Second, as Justice Ruth Bader Ginsburg pointed out at the Citizens United oral argument, a corporation “is not endowed by its creator with inalienable rights.” After all, corporations are legal entities created for doing business and given special advantages that aren’t available to individuals or even other business entities, including limited liability and favorable tax treatment.
Thus, although corporations have certain economic rights—to enable them to conduct business—a corporation has no claim to the fundamental constitutional rights held by “We the People.” Corporations already have ample means to express their “viewpoints”—by lobbying, testifying in Congress and conducting public education on issues—and those corporate employees who wish to advance the corporation’s political agenda can contribute to the corporation’s political action committee.

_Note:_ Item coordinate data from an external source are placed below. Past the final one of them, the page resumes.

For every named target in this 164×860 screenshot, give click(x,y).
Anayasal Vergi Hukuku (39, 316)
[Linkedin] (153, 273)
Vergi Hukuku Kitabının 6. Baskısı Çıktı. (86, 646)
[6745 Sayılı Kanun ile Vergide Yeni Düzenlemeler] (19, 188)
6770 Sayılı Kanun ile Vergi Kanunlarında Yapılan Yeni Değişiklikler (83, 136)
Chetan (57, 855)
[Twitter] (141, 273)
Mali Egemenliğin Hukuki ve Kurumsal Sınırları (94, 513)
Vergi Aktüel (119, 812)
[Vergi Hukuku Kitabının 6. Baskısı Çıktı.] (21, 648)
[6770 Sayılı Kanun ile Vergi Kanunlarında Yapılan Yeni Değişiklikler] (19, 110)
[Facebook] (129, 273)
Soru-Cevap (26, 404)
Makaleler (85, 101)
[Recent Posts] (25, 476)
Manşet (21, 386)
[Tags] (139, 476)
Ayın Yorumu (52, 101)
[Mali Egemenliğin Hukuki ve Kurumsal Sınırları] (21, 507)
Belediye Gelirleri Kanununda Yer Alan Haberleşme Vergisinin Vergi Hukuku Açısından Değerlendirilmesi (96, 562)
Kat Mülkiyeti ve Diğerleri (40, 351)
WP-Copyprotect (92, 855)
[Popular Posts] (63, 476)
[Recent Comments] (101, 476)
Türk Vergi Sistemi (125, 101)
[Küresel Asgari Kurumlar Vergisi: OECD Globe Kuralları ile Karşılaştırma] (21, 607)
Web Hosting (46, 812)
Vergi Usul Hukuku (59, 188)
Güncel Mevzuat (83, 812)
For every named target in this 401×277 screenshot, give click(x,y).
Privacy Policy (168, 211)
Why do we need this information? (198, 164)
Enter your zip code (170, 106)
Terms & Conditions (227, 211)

Third, and finally, one should not simply import economic free-market principles wholesale into the “free market of ideas.” The operating assumption of free-market theory is that, in the long term, buyers’ preferences will steer money to the best outcomes, so that those firms that offer the best goods and services will be rewarded with the greatest market success. However, this “invisible hand” assumption—that money follows or represents merit—has no application to elections, especially when corporations are involved. The amount of money a corporation can spend lacks even a theoretical connection to the intrinsic worth—or popular support—of its political agenda.
For decades, the Supreme Court stopped short of fully endorsing any of the three metaphors, heeding former Chief Justice William H. Rehnquist’s warning that to treat corporate spending as the 1st Amendment equivalent of individual free speech is “to confuse metaphor with reality.” Instead, as campaign finance law developed, the court struck a balance between the rights of campaigners—candidates, parties, PACs and corporations—on the one hand and the rights of the electorate to a representative, participatory and accountable government on the other.

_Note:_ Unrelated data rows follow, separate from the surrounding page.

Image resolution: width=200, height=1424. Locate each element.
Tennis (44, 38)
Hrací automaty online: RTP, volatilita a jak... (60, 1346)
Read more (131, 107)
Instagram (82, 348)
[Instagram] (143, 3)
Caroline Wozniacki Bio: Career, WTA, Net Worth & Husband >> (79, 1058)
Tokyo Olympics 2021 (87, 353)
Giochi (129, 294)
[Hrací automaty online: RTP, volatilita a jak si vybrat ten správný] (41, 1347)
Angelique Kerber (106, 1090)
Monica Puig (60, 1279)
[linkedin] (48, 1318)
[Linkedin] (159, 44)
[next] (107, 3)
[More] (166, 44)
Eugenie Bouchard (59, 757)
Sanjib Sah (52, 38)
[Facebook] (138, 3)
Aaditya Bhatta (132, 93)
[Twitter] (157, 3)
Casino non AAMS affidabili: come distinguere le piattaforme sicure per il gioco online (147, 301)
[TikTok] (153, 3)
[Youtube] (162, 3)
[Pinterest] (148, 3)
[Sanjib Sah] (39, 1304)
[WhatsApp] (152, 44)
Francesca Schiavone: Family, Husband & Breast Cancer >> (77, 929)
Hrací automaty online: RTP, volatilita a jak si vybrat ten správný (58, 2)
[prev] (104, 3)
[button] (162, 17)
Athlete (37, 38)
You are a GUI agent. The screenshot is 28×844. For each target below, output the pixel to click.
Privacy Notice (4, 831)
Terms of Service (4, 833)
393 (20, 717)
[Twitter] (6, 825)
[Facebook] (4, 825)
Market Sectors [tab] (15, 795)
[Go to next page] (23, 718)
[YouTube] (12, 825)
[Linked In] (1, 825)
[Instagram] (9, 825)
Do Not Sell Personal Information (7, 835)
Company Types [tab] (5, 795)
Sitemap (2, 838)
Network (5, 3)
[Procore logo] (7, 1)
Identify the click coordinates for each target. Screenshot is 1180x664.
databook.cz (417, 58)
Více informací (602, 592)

But since Chief Justice John G. Roberts Jr. and Justice Samuel Alito have replaced Rehnquist and Justice Sandra Day O’Connor on the court, concern for the 1st Amendment interests of the electorate seems to have been jettisoned. Since they joined the court, it has struck down campaign finance regulations in each of the three relevant cases it has heard, championing a 1st Amendment right to spend money freely in political campaigns without regard to the voter’s right to a meaningful role in the electoral process.
With Citizens United due to be decided as campaigns for this year’s elections get off the ground, political players are keenly aware that the court could open the floodgates to corporate cash. “We the People” can only hope the court steps back from the brink and instead recognizes that in a democracy, voters, not corporations, should be at the center of the political process.